[Dataset entries]
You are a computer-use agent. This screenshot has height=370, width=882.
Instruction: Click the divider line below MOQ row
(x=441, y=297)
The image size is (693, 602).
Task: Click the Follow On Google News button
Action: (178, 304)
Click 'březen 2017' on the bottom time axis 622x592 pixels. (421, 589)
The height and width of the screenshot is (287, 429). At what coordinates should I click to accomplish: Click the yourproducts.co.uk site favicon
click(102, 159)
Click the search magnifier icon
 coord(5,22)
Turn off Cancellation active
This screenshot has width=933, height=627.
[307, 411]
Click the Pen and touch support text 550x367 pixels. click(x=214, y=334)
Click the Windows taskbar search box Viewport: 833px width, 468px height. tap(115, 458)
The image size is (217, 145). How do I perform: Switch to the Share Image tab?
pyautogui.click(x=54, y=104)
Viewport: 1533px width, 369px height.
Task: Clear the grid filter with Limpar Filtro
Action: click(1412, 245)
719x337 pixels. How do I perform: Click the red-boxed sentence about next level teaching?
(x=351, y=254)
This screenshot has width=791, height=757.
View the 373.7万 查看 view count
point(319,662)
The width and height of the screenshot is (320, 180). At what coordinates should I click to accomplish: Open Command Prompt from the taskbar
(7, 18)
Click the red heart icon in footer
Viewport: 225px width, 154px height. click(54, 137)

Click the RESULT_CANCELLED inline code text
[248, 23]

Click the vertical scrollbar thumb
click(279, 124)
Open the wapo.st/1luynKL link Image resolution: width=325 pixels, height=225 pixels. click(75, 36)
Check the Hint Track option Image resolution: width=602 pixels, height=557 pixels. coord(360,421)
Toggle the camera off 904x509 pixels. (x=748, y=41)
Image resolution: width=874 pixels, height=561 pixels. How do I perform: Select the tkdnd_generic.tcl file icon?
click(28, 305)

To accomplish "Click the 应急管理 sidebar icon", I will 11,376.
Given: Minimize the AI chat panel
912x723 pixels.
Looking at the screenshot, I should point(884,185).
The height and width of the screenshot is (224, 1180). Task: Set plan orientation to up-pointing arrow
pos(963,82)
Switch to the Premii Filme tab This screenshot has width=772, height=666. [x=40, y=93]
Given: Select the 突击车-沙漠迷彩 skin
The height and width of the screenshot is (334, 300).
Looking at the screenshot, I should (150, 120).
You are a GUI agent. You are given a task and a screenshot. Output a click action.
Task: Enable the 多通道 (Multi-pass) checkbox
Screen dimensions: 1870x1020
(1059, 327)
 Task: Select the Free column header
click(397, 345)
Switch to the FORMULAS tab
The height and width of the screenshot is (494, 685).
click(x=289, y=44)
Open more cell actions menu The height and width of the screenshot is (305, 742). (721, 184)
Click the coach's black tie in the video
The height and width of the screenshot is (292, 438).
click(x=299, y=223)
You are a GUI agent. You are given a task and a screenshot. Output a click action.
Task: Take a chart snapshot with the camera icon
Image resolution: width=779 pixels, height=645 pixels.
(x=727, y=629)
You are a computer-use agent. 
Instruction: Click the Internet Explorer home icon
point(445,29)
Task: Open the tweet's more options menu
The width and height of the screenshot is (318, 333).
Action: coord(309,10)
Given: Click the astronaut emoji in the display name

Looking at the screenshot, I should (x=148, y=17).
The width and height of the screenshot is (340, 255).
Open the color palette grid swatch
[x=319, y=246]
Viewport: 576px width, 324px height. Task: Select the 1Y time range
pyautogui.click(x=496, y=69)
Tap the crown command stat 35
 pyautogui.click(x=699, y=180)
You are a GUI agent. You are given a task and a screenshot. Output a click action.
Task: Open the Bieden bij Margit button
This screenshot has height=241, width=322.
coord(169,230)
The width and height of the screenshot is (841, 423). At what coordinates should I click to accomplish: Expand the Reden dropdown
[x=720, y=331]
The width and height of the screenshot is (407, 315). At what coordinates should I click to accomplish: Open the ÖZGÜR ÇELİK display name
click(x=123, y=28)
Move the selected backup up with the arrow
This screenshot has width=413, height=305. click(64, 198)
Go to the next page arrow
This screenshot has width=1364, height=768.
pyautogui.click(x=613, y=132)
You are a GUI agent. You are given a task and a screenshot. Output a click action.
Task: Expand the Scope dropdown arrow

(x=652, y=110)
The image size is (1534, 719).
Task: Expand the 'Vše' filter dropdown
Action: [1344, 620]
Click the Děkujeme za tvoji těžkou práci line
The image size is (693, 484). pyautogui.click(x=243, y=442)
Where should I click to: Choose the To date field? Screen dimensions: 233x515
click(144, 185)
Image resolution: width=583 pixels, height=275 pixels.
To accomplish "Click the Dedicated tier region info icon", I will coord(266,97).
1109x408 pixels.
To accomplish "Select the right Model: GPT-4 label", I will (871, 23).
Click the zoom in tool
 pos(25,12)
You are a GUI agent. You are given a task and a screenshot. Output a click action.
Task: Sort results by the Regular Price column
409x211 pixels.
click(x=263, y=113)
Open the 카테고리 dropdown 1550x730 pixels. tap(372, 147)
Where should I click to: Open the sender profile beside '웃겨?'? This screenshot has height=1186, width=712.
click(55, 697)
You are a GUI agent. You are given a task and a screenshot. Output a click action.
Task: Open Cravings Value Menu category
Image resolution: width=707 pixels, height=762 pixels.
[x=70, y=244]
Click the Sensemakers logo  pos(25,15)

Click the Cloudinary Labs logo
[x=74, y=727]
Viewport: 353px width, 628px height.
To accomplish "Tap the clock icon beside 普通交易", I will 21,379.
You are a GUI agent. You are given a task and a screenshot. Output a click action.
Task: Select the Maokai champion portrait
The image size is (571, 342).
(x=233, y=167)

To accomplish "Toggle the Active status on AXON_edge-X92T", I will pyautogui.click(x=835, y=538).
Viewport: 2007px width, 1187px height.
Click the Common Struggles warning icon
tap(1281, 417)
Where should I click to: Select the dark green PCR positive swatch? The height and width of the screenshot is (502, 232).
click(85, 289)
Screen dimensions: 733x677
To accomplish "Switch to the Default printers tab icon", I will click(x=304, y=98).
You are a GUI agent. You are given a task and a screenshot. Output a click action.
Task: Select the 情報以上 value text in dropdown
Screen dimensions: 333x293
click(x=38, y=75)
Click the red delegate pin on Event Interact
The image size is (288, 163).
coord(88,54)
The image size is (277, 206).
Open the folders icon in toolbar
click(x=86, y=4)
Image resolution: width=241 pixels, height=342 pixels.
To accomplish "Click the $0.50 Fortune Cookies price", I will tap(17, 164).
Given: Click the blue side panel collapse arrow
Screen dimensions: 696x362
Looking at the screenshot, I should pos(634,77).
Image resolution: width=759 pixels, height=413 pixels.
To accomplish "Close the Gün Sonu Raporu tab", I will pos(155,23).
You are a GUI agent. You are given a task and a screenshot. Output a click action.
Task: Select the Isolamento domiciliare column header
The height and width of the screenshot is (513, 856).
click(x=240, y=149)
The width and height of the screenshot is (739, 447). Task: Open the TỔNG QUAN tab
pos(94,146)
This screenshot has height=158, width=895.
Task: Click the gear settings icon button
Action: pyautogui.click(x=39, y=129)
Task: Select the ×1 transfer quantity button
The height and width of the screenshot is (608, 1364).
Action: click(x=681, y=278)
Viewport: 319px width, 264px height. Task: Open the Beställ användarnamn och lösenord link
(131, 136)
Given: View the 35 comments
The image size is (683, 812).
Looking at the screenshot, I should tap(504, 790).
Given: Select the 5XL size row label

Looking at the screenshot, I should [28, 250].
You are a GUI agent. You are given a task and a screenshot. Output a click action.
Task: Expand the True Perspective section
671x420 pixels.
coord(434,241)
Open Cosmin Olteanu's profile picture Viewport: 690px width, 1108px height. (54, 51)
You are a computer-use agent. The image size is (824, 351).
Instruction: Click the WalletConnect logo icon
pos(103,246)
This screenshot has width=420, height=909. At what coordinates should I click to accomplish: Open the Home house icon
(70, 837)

» About this task:
Set down, unchanged, only those lines above that fall between the line with "Open the wapo.st/1luynKL" and the line with "Toggle the camera", the two end lines included.

» Answer to this exercise:
Open the wapo.st/1luynKL link Image resolution: width=325 pixels, height=225 pixels. click(75, 36)
Check the Hint Track option Image resolution: width=602 pixels, height=557 pixels. coord(360,421)
Toggle the camera off 904x509 pixels. (x=748, y=41)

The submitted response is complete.